So then the teaching which refuses to separate the pleasant from the just helps, [663b] if nothing else, to induce a man to live the holy and just life, so that any doctrine which denies this truth is, in the eyes of the lawgiver, most shameful and most hateful; for no one would voluntarily consent to be induced to commit an act, unless it involves as its consequence more pleasure than pain. Now distance has the effect of befogging the vision of nearly everybody, and of children especially; but our lawgiver will reverse the appearance by removing the fog,1 [663c] and by one means or another—habituation, commendation, or argument—will persuade people that their notions of justice and injustice are illusory pictures, unjust objects appearing pleasant and just objects most unpleasant to him who is opposed to justice, through being viewed from his own unjust and evil standpoint, but when seen from the standpoint of justice, both of them appear in all ways entirely the opposite.

So it appears.

In point of truth, which of the two judgements shall we say is the more authoritative,—that of the worse soul or that of the better.
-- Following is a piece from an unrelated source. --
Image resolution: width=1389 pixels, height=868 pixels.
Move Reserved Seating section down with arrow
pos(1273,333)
That of the better, undoubtedly. [663d]

Undoubtedly, then, the unjust life is not only more base and ignoble, but also in very truth more unpleasant, than the just and holy life.
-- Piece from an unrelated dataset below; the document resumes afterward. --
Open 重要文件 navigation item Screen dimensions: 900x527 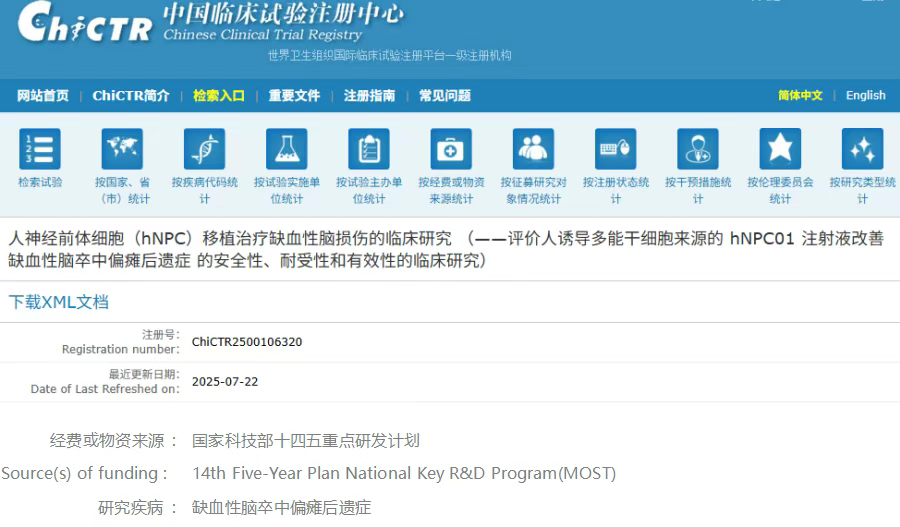(294, 96)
It would seem so, my friends, from our present argument.

And even if the state of the case were different from what it has now been proved to be by our argument, could a lawgiver who was worth his salt find any more useful fiction than this (if he dared to use any fiction at all in addressing the youths for their good), or one more effective in persuading all men to act justly in all things [663e] willingly and without constraint?

Truth is a noble thing, Stranger, and an enduring; yet to persuade men of it seems no easy matter.
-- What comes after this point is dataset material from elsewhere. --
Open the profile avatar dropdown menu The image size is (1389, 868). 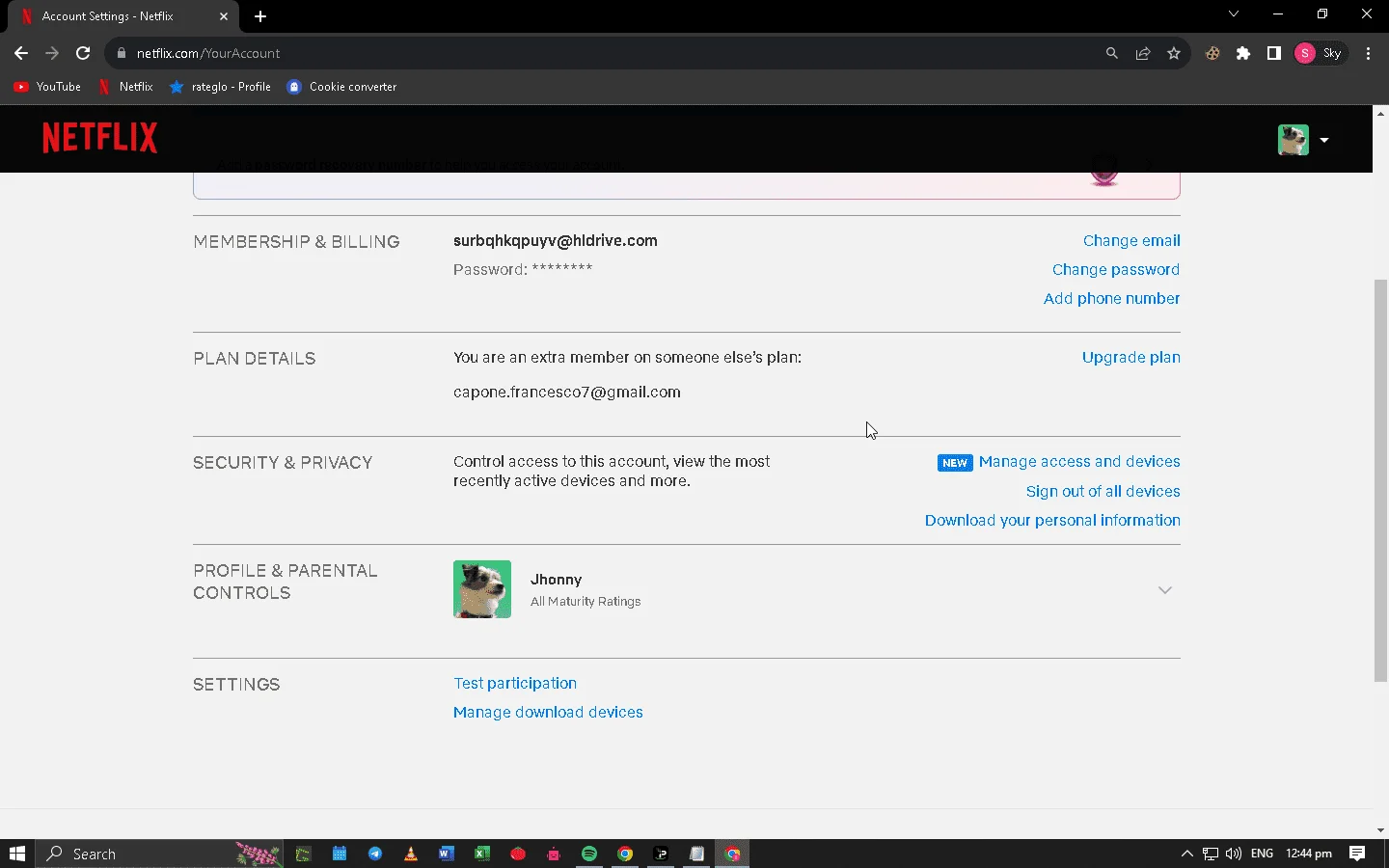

Be it so; yet it proved easy to persuade men of the Sidonian fairy-tale,2 incredible though it was, and of numberless others.

What tales?

The tale of the teeth that were sown, and how armed men sprang out of them. Here, indeed, the lawgiver has a notable example

1 i.e. the lawgiver will make justice clear and distinct by bringing citizens close up to it: discipline in just actions will give them a near and true view of it, and correct the wrong impression due to distance.

2 About Cadmus; cp. Plat. Rep. 414c.